Let u = velocity at 0 and v = velocity at 2 sec u = (6.0i -2.0j + 4.0k) m/s Let |u| = magnitude of u |u|^2 = 6.0^2 + (-2.0)^2 + 4.0^2 m^2/s^2 = 36 + 4 + 16 m^2/s^2 Or |u|^2 = 56 m^2/s^2--------(1) v = (2.0t^2 i + 4.0t j + 6.0k) m/s for t = 2 Or v = (2.0 * 2^2 i + 4.0 * 2 j + 6.0k) m/s Or v = (8 i + 8 j + 6 k) m/s Let |v| = magnitude of v |v|^2 = 8^2 + 8^2 + 6^2 m^2/s^2 |v|^2 = 164----------(2) Work done W = change in kinetic energy W = 1/2 m|v|^2 - 1/2 m|u|^2 W= 1/2 * (3.0 kg) * (|v|^2 - |u|^2)----------(3) [because mass m = 3.0 kg) Using (1) and (2) in (3) W = 1/2 * 3 * (164 - 56) J = 1/2 * 3 * 108 J = 162 J Ans: 162 J

o.k.. enable's try this! in the starting up, enable's discover the sledge's weight. you likely recognize you may want to multiply the mass by 9.8 by now.

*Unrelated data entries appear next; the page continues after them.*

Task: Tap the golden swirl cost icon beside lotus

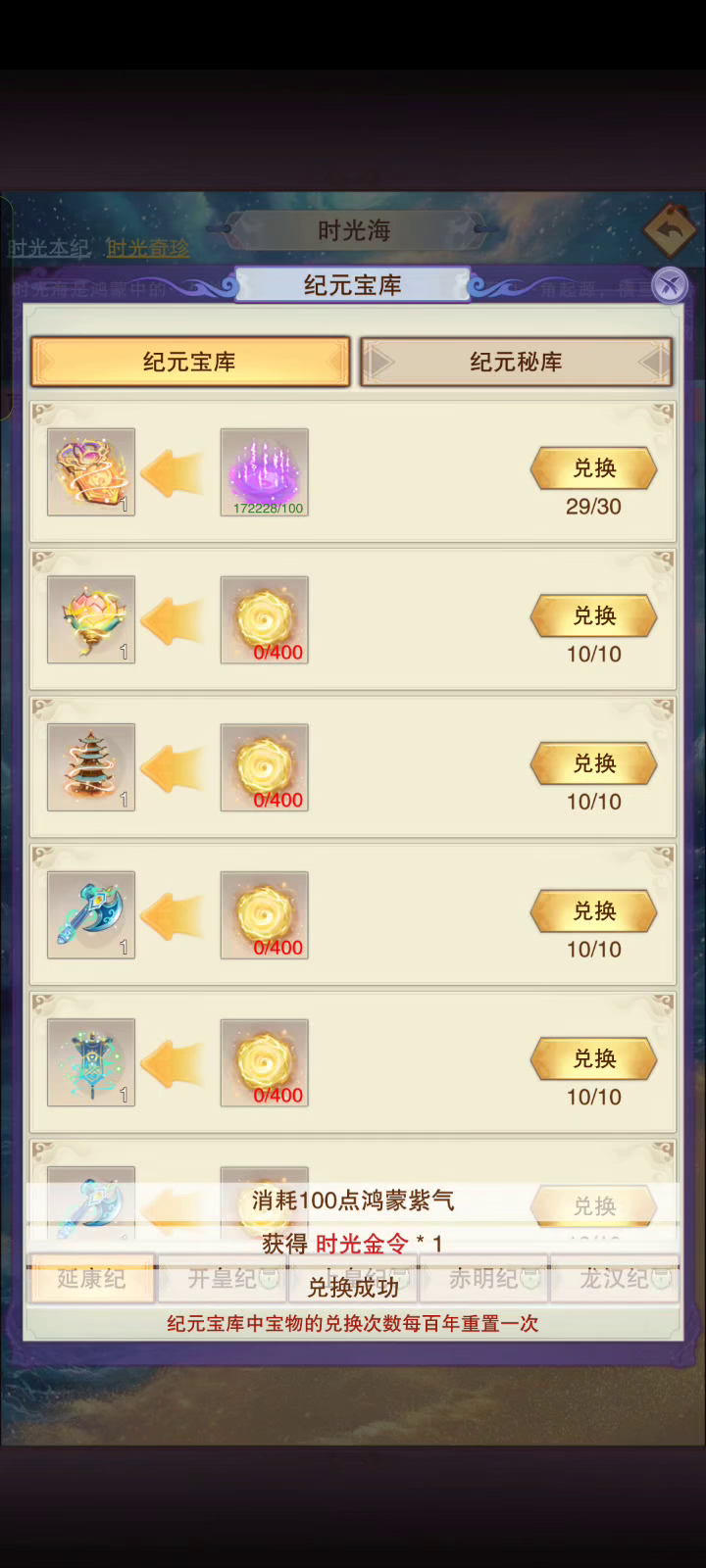Action: point(265,620)
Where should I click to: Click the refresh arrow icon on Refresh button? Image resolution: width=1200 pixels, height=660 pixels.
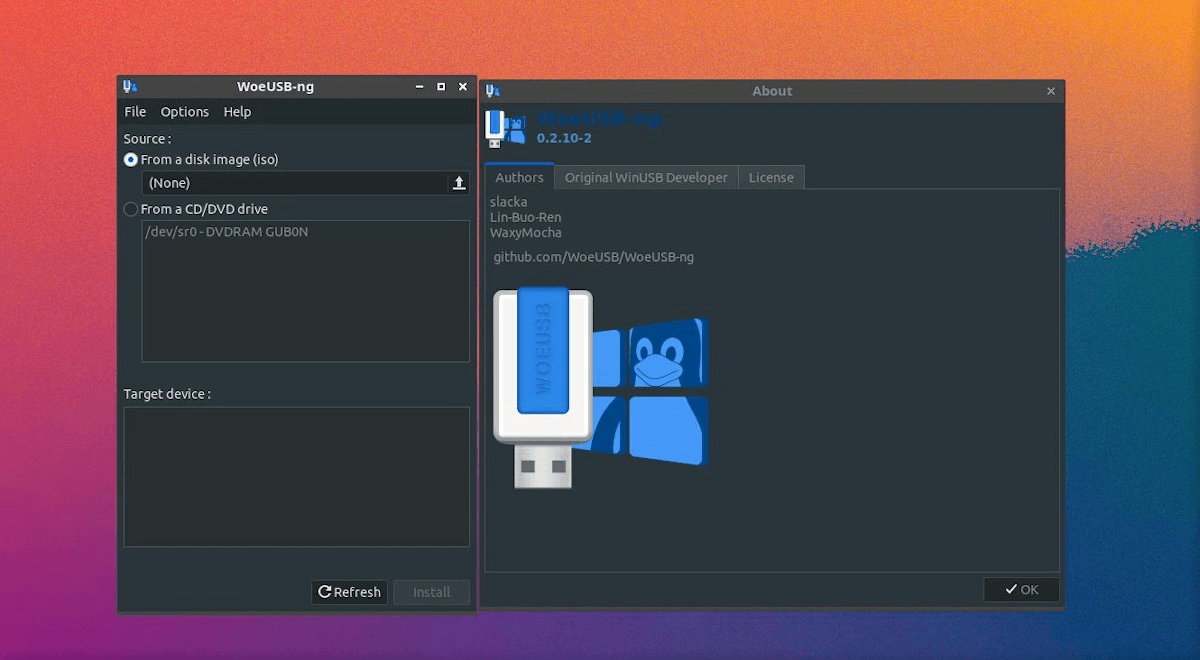click(x=325, y=592)
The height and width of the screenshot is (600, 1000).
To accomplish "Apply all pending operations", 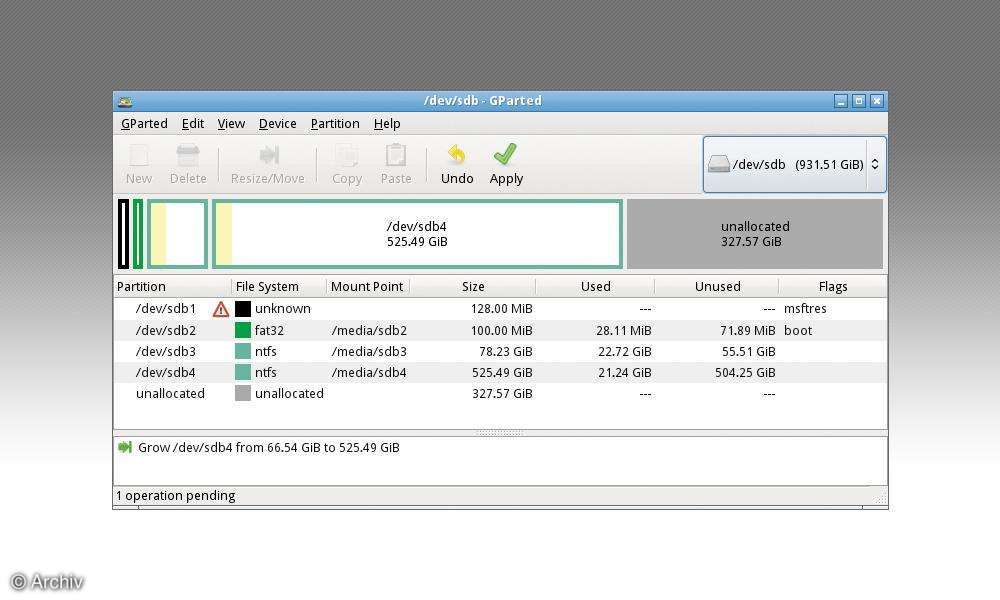I will pyautogui.click(x=505, y=163).
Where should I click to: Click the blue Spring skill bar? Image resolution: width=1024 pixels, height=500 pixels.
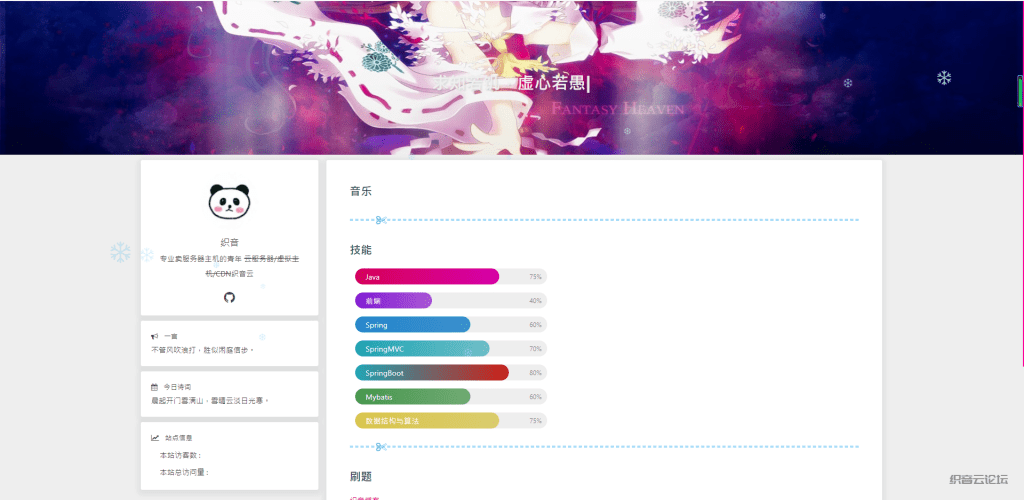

So the burden comes out to be 171.5 N. it really is continuously a reliable position to commence :). o.k., now all of us recognize that Fnet will equivalent 0 because it says that it strikes at a consistent % (i.e. acceleration = 0). Fnetx and Fnety will both be 0! the first difficulty we can to not do is discover what the traditional stress is. you may imagine it really is 171.5, even if it really is really no longer! because there's a y area of the stress utilized, the traditional stress will actually be decrease. imagine of it like this - in case you raise something slightly larger from the floor, there'll be a lot less friction. F of friction = M x standard stress. Sounds sturdy, good? and it will make experience too when we placed it contained in the equation: Fnety (keep in mind, strictly contained in the y route now. it really is 0 besides) = FN (standard stress) + Fg (which we realized replaced into -171.5 N earlier!) + FTy (stress of stress, strictly y route) enable's remedy it slightly, shall we? -FN = -171.5 + FTy FN = 171.5 - FTy we do not recognize precisely what the cost of FTy is, yet we do recognize that it really is equivalent to sin(20) * feet (you recognize, the triangle). enable's plug that in: FN = 171.5 - sin(20)*feet Now we may be able to get to the x route. similar difficulty because the Y, enable's get all of our forces: 0 = FTx + Fkf (stress of friction) all of us recognize that Fkf = Mk * FN. We also recognize that Mk = 0.5, so it really is technically 0.5*FN Rearrange back~ 0=FTx + 0.5FN like the y route, we may be able to replace FTx with an expression with feet making use of our triangles. This time, FTx = cos(20) * feet. 0 = cos(20) * feet + (0.5)FN NOW huge PLUGGING IN! keep in mind that we solved for FN earlier: FN = 171.5 - sin(20)*feet Now~ 0 = cos(20) * feet + 80 5.seventy 5 - (0.5)(sin(20))(feet) ANND i imagine I messed something up o_o. answer comes out to be detrimental. likely something incorrect on the maths or something, until eventually... Conspiracy idea - It replaced into actually 2 hundred ranges no longer 20. Sorry about that, yet I had the right line of concept for area a. :) Have a sensible day.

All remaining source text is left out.